Posts Tagged ‘Linux’

Linux saves the day

Saturday, January 3rd, 2009

My gfs computer crashed on the 1st of January (probably a sign of what is to come in the new year). It died during shutdown, and something went horrible wrong. From this moment the computer would just hang as soon as Windows started loading. First thing we tried was booting up with the Windows XP cd to see if we could fix it that way. No luck, computer hung as soon as it started loading the cd. If we disabled the hdd with windows on it, the cd would boot just fine though. The drive with Windows XP on it, also had Ubuntu on it, which booted just fine, as did the Ubuntu live cd. So it wasn’t a hardware problem.

Mounting the drive in Ubuntu didn’t work at all. Only option I saw was clearing out the windows partition and reinstall. Though, here comes the real problem…Backups. As often happens, they are out of date when they are needed.

This is were TestDisk (windows/linux/osx) comes into the picture. It’s a tool to test and rebuild broken HDDs. It can even copy deleted files and repear broken partitions. The computer has a couple of big drives in it, which happen to have about 200GiB free space. This meant we could mount one of these, and copy all the needed files to them.

We downloaded Ubuntu rescue remix 8.10 and fired it up. It’s a command line distro, so make sure you know your way around the command line and especially how to mount and unmount drives.

After mounting the drive where we could copy the files, we fired up TestDisk and let it analyze the drive in question. It found all the partitions, so we selected the windows partition and pressed ‘P’ to view files. Everything is there! Awesome. Hit ‘C’ to copy the selected file/folder and navigate to the mounted hard drive.

All files copied over and Windows is back and working.

I had to use linux some time earlier to clean out a pretty nasty virus that went around on Windows (couple of reformats ago). Funny how you need linux to save a windows crash :)

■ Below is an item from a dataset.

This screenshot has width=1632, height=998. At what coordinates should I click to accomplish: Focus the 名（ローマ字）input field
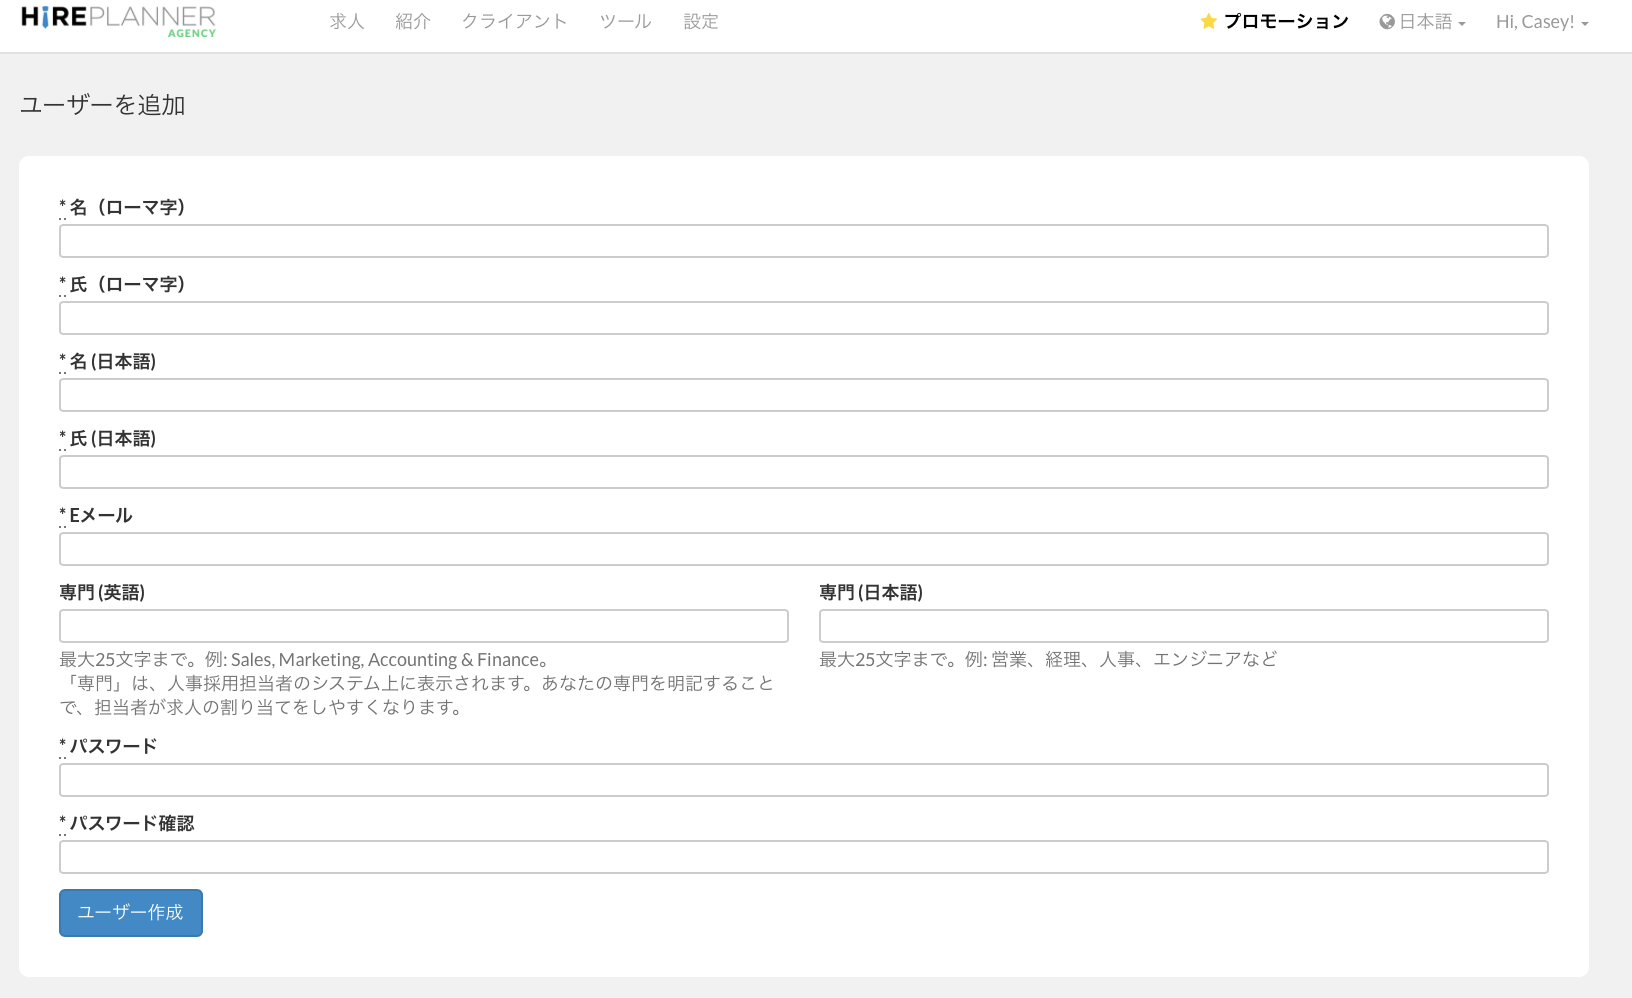[803, 241]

Handy Linux network stat commands

Wednesday, December 24th, 2008

Netstat can be used to do a lot of things, I usually use it to keep track of how many connections there are to my server. These are my two most used commands

Show the number of connections on your http port

netstat -nta | grep :80 | wc -l

List the top10 ips using the highest number of connections to your server

netstat -atnp -A inet | awk -F " " '{print $5} ' | awk -F ":" '{print $1}' | sort | uniq -c | sort -nr | head -10

If there are some bad offenders in the list, you can ban their ip by using IP tables.

Ban:

sudo iptables -A INPUT -s <IPHERE> -j DROP

Unban:

sudo iptables -D INPUT -s <IPHERE> -j DROP

These are temporary bans, if you want to save them you will need to save the IP tables and restart the IP table service. This is for rhel, fedora and centOS.